Aleksandr Ilichevskii (Alexander Ilichevsky) won the 2007 Russian Booker prize for his novel Matisse, acing out Liudmila Ulitskaya’s Даниэль Штайн, переводчик (Daniel Stein, Translator), which won the Big Book prize in late November. Ilichevskii received $20,000 for his efforts.
Ulitskaya is, by far, the best known of the six finalists, and this analytical piece in the English Moscow News, by Vladimir Kozlov, summarizes the Booker’s “identity crisis.” I'm sure the Booker's focus on works by relatively obscure writers is one reason you shouldn't expect (m)any of the finalists to be translated soon: usually only two or three of a year’s finalists seem to appear in English. The inaugural prize was awarded in 1992.The remaining 2007 finalists, each of whom received $2,000 for being named to the Booker short list, are: Andrei Dmitriev for Бухта радости (Bay of Hope)
Aleks Tarn for Бог не играет в кости (God Doesn’t Play Dice)
Iurii Maletskii for Конец иглы (The Point of the Needle)

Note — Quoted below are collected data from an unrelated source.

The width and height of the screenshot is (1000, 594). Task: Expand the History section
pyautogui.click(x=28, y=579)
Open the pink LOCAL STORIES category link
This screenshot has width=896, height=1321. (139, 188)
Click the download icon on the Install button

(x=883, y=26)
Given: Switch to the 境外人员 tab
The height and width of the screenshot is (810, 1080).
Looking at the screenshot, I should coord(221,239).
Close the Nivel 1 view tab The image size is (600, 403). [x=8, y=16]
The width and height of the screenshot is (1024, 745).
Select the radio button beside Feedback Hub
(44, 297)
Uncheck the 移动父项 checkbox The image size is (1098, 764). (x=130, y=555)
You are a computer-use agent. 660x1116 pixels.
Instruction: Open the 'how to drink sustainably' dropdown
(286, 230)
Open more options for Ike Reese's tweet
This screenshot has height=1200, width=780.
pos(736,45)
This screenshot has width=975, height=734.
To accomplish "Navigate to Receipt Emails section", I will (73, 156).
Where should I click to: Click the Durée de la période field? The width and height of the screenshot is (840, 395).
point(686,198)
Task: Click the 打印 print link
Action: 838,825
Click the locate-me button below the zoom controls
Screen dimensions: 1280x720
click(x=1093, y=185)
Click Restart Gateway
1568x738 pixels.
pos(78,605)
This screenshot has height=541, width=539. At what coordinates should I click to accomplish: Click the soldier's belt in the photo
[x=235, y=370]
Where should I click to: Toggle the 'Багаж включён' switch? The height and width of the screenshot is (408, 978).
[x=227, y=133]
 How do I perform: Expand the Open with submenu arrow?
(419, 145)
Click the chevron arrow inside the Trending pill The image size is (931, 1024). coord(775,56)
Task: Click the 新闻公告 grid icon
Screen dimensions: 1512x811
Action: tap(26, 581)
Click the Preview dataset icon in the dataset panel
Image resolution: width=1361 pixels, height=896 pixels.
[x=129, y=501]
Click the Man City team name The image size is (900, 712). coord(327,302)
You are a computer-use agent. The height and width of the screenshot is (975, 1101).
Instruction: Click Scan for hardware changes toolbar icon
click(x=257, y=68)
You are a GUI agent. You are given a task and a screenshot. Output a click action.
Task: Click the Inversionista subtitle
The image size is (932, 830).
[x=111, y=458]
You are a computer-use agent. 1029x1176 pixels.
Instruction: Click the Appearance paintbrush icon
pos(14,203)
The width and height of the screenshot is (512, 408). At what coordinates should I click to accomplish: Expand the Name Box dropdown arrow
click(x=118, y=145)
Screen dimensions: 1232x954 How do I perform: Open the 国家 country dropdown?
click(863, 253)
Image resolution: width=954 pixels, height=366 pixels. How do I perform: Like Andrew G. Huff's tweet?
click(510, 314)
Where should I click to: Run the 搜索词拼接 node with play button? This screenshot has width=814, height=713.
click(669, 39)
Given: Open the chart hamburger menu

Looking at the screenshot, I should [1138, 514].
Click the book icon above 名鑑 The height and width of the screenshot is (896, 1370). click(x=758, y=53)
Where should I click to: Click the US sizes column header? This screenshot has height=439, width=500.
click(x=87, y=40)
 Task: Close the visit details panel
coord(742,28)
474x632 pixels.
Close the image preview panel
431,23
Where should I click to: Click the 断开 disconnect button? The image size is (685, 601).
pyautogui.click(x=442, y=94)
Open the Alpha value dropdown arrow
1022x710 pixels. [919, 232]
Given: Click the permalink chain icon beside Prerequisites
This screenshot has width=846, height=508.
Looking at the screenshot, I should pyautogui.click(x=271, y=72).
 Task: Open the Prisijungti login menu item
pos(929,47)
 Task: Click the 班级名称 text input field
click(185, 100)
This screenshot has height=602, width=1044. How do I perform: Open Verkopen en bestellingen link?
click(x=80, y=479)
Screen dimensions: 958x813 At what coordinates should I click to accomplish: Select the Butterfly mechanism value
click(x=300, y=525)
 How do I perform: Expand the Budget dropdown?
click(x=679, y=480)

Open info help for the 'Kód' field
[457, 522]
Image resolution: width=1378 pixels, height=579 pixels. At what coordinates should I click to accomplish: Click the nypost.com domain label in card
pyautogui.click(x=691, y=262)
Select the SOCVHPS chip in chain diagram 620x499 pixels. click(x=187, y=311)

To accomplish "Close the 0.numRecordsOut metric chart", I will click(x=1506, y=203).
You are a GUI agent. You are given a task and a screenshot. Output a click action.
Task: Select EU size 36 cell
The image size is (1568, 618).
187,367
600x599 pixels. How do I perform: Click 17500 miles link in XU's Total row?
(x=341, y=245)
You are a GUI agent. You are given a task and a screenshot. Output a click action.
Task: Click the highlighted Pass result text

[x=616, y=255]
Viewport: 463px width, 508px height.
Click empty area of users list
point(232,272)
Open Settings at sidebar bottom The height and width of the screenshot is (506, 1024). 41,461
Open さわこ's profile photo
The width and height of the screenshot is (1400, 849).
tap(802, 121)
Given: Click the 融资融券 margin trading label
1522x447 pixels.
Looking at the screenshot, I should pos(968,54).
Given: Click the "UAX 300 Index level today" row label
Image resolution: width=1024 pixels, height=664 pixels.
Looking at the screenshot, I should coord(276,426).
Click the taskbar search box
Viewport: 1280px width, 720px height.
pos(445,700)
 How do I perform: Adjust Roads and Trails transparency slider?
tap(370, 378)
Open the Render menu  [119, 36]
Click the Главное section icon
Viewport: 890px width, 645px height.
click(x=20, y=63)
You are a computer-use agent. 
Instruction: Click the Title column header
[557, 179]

I’ve only read works by Ulitskaya and Dmitriev. Some of my thoughts on Ulitskaya’s books are on this page.Dmitriev’s writing can be quite dense, laden with literary and religious references and symbolism, but the three novellas that I read differed so much in style that I’d be afraid to generalize anything about his writing. This Iowa State page includes excellent analysis. Dmitriev’s (A Turn in the River), the most difficult of the three novellas that I read, was a Booker finalist in 1996.